Dec 10, 2020 01:13PM ● By Editor
Photo: Center for Biological Diversity

By Garret Ellison of mlive.com - December 9, 2020

A decision is near on whether the monarch butterfly, an iconic and beloved pollinator that migrates through the Great Lakes region each year, warrants listing as an endangered species in the U.S. as its population counts dwindle due to habitat loss.

The U.S. Fish and Wildlife Service (FWS) is expected to decide next week whether to extend federal protection under the Endangered Species Act of 1973 to the butterfly after conservation groups petitioned for listing in 2014 and sued in 2016 to accelerate the process.

The agency’s deadline is Dec. 15 to submit a finding that protection through a threatened or endangered species designation is warranted or not.

Should protection be warranted, the agency would begin a rule-making process involving public comment and hearings. A listing would make it illegal to kill, harm or harass a monarch butterfly and likely restrict the destruction of certain plants.

“We’ve been doing a lot of work gathering information and looking at the butterfly’s status,” said U.S. Fish and Wildlife Service spokeswoman Georgia Parham. “We’re coming to the end of that process now.”

The monarch butterfly, with its distinctive orange and black wings, is one of the most recognizable species in North America. Wildlife advocates say both the eastern and western U.S. populations are declining as habitat dwindles.

Rebeca Quinonez-Pinon, monarch outreach program coordinator at the National Wildlife Federation, said monarch populations have been declining since the 1990s. Urbanization, pesticide use and conversation of native grassland to cropland have all taken their toll, she said.

“Pesticides are definitely not good for them,” she said.

In March, the Center for Biological Diversity said the annual count of monarchs overwintering in Mexico decreased by 53 percent from the year prior, an alarming drop that’s stoked worries about a migratory population collapse.

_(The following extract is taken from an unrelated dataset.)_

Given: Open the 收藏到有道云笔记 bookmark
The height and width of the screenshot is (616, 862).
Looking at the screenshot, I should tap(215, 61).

Most North American monarchs migrate each winter to oyamel fir tree forests on 12 mountaintops in central Mexico. Scientists estimate population by measuring the area of trees turned orange by clustered butterflies. Monarchs west of the Rocky Mountains overwinter on the California coast, where the Center for Biological Diversity says population counts have fallen to below 30,000 from 1.2 million two decades ago.

The center pointed to the threat of global climate change as likely to further disrupt monarch migrations and eventually render winter habitats unsuitable.

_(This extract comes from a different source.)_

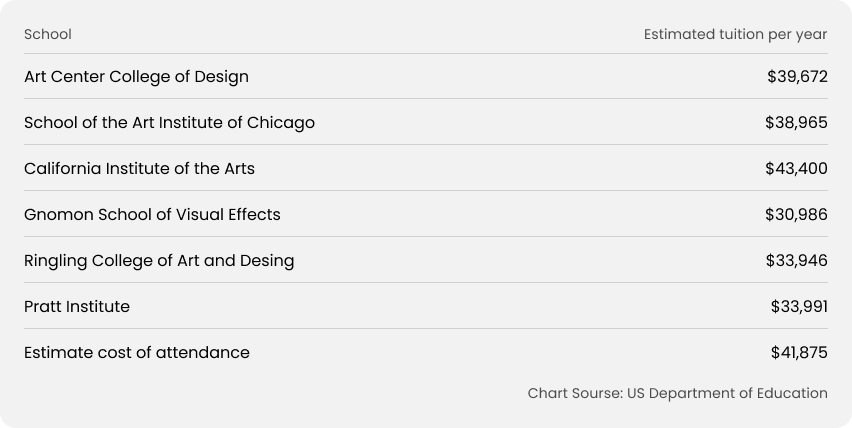Select Estimate cost of attendance row

click(426, 353)
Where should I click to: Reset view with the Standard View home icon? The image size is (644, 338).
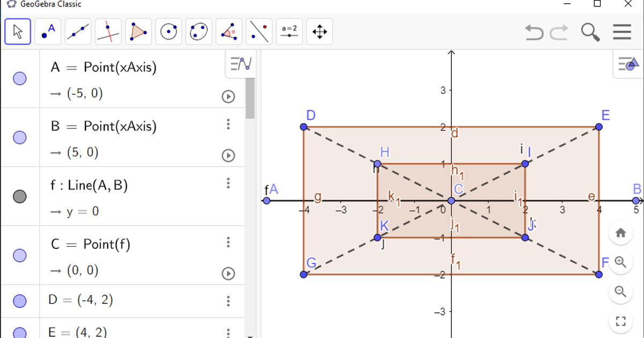click(621, 233)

Center for Biological Diversity, which was among several that petitioned FWS to list the monarch as endangered, says an estimated 165 million acres of breeding habitat has been lost in the U.S. due to herbicide spraying and development that’s reduced the prevalence of milkweed.

“Monarchs cannot reproduce without milkweed,” said Dan Kennedy, acting wildlife division chief at the Michigan Department of Natural Resources (DNR).

“That’s where they lay their eggs and caterpillars grow and metamorphosize into adult butterflies.”

The butterflies also need a nectar source, such as wildflowers, when they arrive in the U.S. and Canada.

“A lot of that ends up being grassland habitats,” he said.

Kennedy said questions around managing milkweed and grassland habitat is “where it gets tricky” in the conversation around protecting monarch butterflies.

A federal listing would trigger protection for monarch under Michigan’s endangered species law, but Kennedy said the legislature would need to act to update the state list.

Kennedy said Michigan and several other states have embarked on habitat conservation efforts over the past few years to increase milkweed numbers and promote grassland preservation through voluntary incentive programs aimed at farmers and other large land owners.


To read more of the original story and see related environmental reporting, follow this link to the mlive.com website.  https://www.mlive.com/public-interest/2020/12/monarch-butterfly-endangered-decision-nears-as-numbers...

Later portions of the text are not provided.